Recipe adapted from Apron and Sneakers
Active Prep Time: About 20 minutes
Total Prep Time: About 2 hours
Special Equipment: Food Processor, Handheld Electric Mixer
Strawberry Filling Ingredients:
- About 1 cup strawberries, hulled + another 1/4 cup extra for garnishing
- 2 tablespoons granulated sugar
- 2 tablespoons Marsala wine
Sponge Cake Ingredients:
- 3 eggs
- 1/2 cup granulated sugar + extra for sprinkling
- 1 teaspoon vanilla extract
- 1 tablespoon warm water
- pinch of salt
- 2/3 cup all purpose flour
Mascarpone Cream Ingredients:
- 8 ounces mascarpone cheese
- 2 tablespoons confectioners sugar
- 1 teaspoon vanilla extract
(Begin with strawberry filling)
1. Put 1 cup of the strawberries in a blender or food processor with 2 tablespoons sugar and blend well.

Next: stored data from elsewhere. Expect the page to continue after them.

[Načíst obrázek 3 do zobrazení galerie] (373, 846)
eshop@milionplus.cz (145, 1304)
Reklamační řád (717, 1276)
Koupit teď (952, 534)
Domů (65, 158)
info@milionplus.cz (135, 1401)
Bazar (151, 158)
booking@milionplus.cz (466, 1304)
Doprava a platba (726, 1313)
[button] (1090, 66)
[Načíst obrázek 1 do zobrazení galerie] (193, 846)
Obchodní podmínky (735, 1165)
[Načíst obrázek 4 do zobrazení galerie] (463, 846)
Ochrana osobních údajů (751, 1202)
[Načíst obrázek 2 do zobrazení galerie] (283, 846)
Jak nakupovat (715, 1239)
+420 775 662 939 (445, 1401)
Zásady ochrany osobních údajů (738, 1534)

2. Transfer them to a bowl and add the Marsala.
3. Stir in the remaining strawberries and chill in the fridge for at least 30 minutes. The flavor sets better the longer you leave them, so letting them sit for a few hours is best.
(Move on to sponge cake)
4. Preheat oven to 375 degrees. Grease and line a 9 x 13 inch Swiss roll tin or small roasting tin with parchment paper. (A glass pan works as well)

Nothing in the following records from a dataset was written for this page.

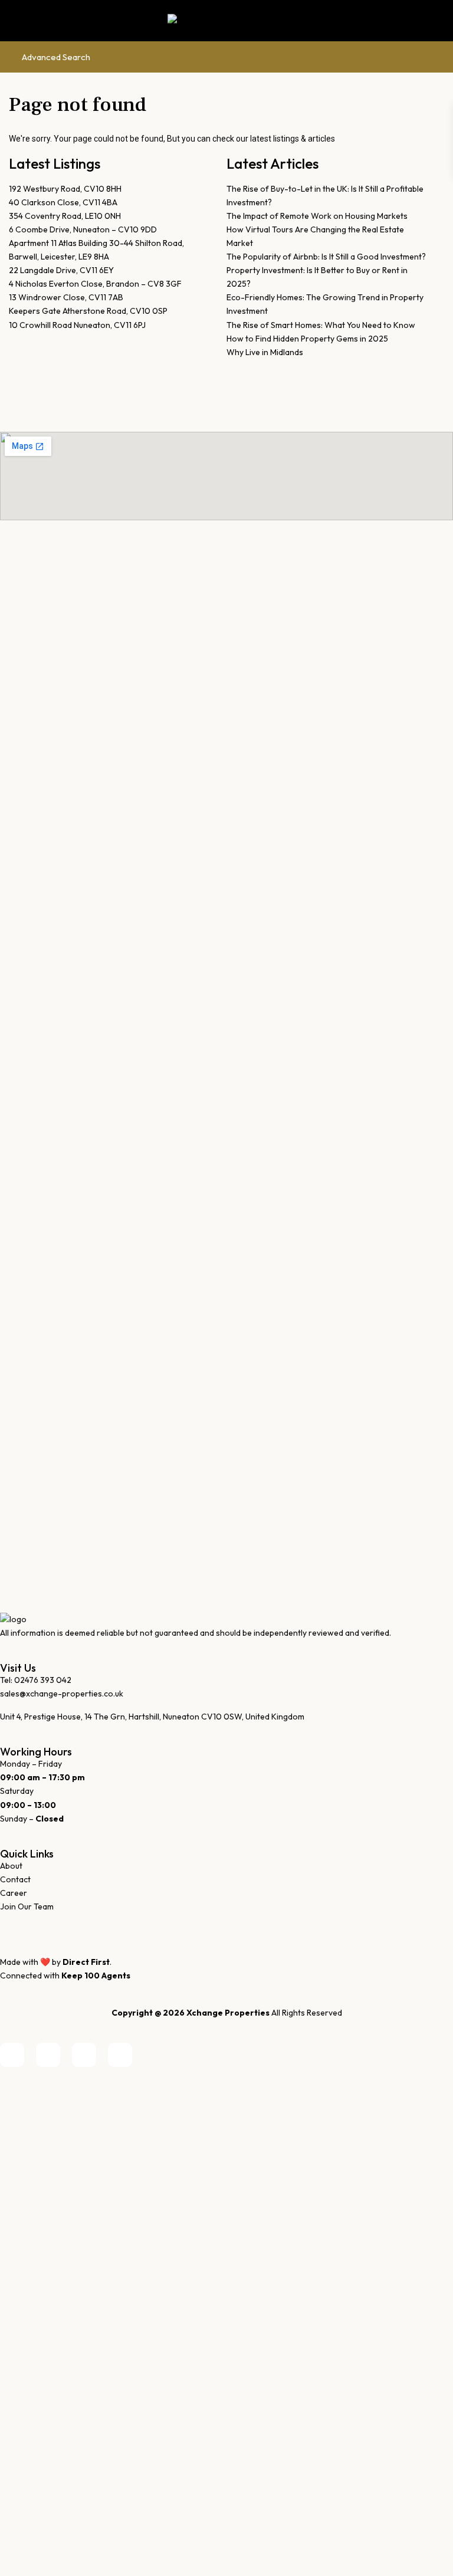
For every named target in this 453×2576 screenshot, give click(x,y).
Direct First (86, 1962)
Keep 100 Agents (95, 1975)
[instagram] (120, 2055)
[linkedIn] (48, 2055)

5. Beat the eggs, 1/2 cup of sugar, vanilla, and salt in large bowl with an electric whisk until the mixture is very pale yellow, foamy and mousse-like.
6. Pour the flour on one side of the bowl and fold in gently with a rubber spatula. Add the water. Don't over mix – you want the mixture to retain air and turn out spongy. Mix just enough so that there are no clumps of flour left.
7. Pour the mixture in the prepared tin or pan and level it gently with a palette knife. Bake for 10 -15 minutes.
8. Remove the cake from the oven and carefully turn the cake out onto a sheet of baking paper sprinkled with confectioners sugar. Leave to cool for 10 minutes, then gently peel the lining paper off the sponge and leave to cool completely.
(Prepare the mascarpone cream while the cake cools)
9. Mix mascarpone, confectioners sugar, and vanilla extract in a bowl. Set aside until cake has cooled.
(Assembling the Swiss roll)
10. Trim off any rough edges of the cake with a sharp knife to make the sides nice and neat.
11. Spread the mascarpone cream over the sponge as evenly as possible, leaving just a small margin along the edges so that it doesn't squelch out when rolling. Leave about 2 tablespoons to fill up the ends of the roll when finished.
12. Spoon the strawberry mixture over the mascarpone cream and spread evenly.
13. With the shorter side facing you, roll the sponge (going forward, away from you) using the parchment paper to help. Roll it as tightly as possible without the cake splitting. Fill up the ends with the remaining mascarpone cream when you finish rolling it. Make sure the end of the roll sits underneath so that it doesn’t open up.
14. Transfer to a serving plate carefully.
15. Sprinkle with confectioners sugar and decorate with the extra strawberries and any strawberry sauce you have left.
16. Admire your handy work for a moment, slice, and devour!